The principles of informed choice focuses on the individual; however, it also influences a range of outside factors such as: social, economic and cultural norms, gender roles, social networks, religious and local beliefs. To a large extent, these community norms determine individual childbearing preferences and sexual and reproductive behaviour. It is usually thought that community and culture affect a person’s attitudes towards family planning, desire for sex of children, preferences about family size, family pressures to have children and whether or not family planning accords with customs and religious beliefs (Dixon – Meuller, 2010; Greenwell, 2013).
Based on these information, there is need for the determination of the knowledge and acceptance of family planning method amongst women of reproductive age in Esan West community.
1.3 Research Questions
The following questions are designed to guide this study;
- What is the level of knowledge of women of reproductive age on family planning methods?
- What is the level of acceptance of family planning methods among women of reproductive age?
- What type of contraceptive methods are utilize by women in the rural community?
1.4 Objective of Study
The broad objective of this study is to determine the level of the knowledge and acceptance of family planning method amongst women of reproductive age in Esan west community.

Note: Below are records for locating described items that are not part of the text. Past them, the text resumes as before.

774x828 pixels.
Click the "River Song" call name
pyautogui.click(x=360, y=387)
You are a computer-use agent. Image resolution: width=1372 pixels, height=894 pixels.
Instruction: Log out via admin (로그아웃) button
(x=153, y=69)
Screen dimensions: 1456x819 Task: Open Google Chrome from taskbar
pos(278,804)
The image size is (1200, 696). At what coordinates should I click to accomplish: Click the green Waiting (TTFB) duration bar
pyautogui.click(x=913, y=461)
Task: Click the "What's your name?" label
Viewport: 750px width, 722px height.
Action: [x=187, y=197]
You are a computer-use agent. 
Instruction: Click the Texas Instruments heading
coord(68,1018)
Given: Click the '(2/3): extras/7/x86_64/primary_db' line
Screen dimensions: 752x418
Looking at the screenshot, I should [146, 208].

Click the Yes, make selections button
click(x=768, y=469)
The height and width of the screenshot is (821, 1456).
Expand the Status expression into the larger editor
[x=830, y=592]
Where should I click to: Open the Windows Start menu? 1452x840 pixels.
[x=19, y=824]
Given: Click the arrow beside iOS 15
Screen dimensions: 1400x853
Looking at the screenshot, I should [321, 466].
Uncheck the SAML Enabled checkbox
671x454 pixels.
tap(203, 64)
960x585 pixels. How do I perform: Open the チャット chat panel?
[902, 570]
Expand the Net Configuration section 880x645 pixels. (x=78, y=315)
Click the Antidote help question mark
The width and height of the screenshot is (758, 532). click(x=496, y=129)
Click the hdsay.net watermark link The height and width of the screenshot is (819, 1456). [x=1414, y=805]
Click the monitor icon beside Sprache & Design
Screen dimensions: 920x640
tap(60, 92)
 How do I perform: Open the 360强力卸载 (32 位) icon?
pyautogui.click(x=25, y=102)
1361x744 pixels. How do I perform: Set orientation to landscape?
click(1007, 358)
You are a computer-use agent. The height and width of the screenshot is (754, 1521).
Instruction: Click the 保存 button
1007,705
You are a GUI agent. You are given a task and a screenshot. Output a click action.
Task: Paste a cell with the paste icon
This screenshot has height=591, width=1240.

1.4.1 Specific Objectives of the Study
The specific objectives is to;
- To assess the level of knowledge of women of reproductive age on family planning methods
- Identify the level of acceptance of family planning methods among women of reproductive age.
- Determine the type of contraceptive method utilize by women in the community.
1.5 Significance of the Study
The finding of the study will provide information on the level of the knowledge and acceptance of family planning method amongst women of reproductive age in Esan west community. It will as well act as bases for policy formulation, health enlightenment campaign on the importance of family planning. It will also provide information in the available methods of control of child bearing in the community. it will also aid as a guide in family planning counseling.
1.6 Scope of Study
The research is delimited to all women of reproductive age in some communities in Esan West Local Government Area of Edo State, Nigeria. Esan West Local Government Area is geographically located in 608’E/6.750N, and 6.13330E. It is an area of 502km2 and a population of 125,842 as at the 2006 population census.
1.7 Operational Definition of Terms
Knowledge: facts, information, and skills acquired through experience or education; the theoretical or practical understanding of a subject.
Acceptance: the action of consenting to receive or undertake something offered.
Family: In the context of human society, a family (from Latin: familia) is a group of people affiliated either by consanguinity (by recognized birth), affinity (by marriage or other relationship), or co-residence or some combination of these.
Planning: The process of making plans for something.
Family planning: is the practice of controlling the number of children in a family and the intervals between their births, particularly by means of artificial contraception or voluntary sterilization.
Reproductive age: In women, whose years of life are between menarche and menopause, roughly from ages 12 to 49.
Community: A community is a small or large social unit (a group of people) who has something in common, such as norms, religion, values, or identity.